The 41st G7 summit was held in Schloss Elmau, Krün, Bavaria and Germany on 7–8 June 2015. In March 2014 the remaining members of the G8 declared that a meaningful discussion was currently not possible with Russia, and since then meetings have continued under the G7 name (not to be confused with the G7 meetings of finance ministers and central bank governors).

Leaders at the summit
The attendees included the leaders of the seven currently active G7 member states, as well as representatives of the European Union. The President of the European Commission is a permanently welcome participant in all meetings and decision-making since 1981.

The 41st G7 summit was the last summit for Canadian Prime Minister Stephen Harper. It was also the first summit for Donald Tusk and Jean-Claude Juncker.

Participants

Agenda

The German G7 presidency announced the following agenda:

Key topics for the summit
The G7 Summit 2015 in Schloss Elmau will focus on the global economy as well as on key issues regarding foreign, security and development policy. Additionally the UN conferences to be held in 2015 as well as the post-2015 agenda will be discussed.

Other key issues they will be addressing include
 Protection of the marine environment, marine governance and resource efficiency,
 Antibiotic resistance, Ebola, neglected and poverty-related diseases,
 Retail and supply chain standards, and
 Empowering self-employed women and women in vocational training.

The leaders of the G7 countries will also discuss energy security, including as part of the Rome G7 Energy Initiative. The G7 Energy Initiative for Energy Security was launched at a meeting of the energy ministers of the G7 countries held in Rome in May 2014, at which agreement was reached on more joint measures to boost energy security. The leaders of the G7 countries then approved the principles of and measures under the Rome G7 Energy Initiative at their summit in June 2014.
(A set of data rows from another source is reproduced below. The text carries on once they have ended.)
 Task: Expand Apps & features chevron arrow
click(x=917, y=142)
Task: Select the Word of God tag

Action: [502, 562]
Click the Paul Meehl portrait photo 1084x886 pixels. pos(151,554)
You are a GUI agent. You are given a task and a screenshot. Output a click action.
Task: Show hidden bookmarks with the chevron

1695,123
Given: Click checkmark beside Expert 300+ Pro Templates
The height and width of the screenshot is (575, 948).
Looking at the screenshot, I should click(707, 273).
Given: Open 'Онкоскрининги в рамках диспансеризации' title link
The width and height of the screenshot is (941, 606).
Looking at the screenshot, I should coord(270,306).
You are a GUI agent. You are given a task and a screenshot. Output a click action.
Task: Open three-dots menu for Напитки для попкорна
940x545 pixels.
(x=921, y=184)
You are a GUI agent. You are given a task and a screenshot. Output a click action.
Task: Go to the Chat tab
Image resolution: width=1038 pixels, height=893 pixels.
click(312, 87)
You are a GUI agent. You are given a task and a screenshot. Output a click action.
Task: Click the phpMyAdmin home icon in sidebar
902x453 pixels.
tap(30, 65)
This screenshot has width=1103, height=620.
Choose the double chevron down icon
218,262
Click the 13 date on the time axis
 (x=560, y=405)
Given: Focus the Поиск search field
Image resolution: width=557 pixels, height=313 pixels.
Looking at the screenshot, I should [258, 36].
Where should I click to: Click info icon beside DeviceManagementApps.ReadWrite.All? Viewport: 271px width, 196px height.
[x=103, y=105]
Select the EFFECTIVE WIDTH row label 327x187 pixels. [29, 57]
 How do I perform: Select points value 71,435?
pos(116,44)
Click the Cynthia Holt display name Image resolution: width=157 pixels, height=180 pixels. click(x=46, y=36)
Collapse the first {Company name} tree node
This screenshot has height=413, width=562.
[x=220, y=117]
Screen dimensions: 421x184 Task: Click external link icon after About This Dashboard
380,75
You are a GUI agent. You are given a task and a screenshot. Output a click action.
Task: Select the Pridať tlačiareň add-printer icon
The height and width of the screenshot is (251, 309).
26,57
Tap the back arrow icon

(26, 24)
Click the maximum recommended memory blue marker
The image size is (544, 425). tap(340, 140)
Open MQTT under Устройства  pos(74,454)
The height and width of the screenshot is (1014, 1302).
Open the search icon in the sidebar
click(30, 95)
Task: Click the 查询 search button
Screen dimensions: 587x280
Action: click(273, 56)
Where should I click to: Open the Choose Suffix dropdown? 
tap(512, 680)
In addition, they will continue the ongoing G7 process in regard to development policy.

A community of shared values
The G7 countries have a special responsibility when it comes to shaping our planet's future. As a community of shared values, the G7 must work towards establishing peace and security and ensuring people can live a self-determined life. Freedom and human rights, democracy and the rule of law, peace and security, prosperity and sustainable development are core principles agreed by the G7.
"The heads of state and government of the G7 do not accept the Russian Federation’s illegal annexation of Crimea. As a community of values, they have therefore decided to hold their meetings without Russia until further notice."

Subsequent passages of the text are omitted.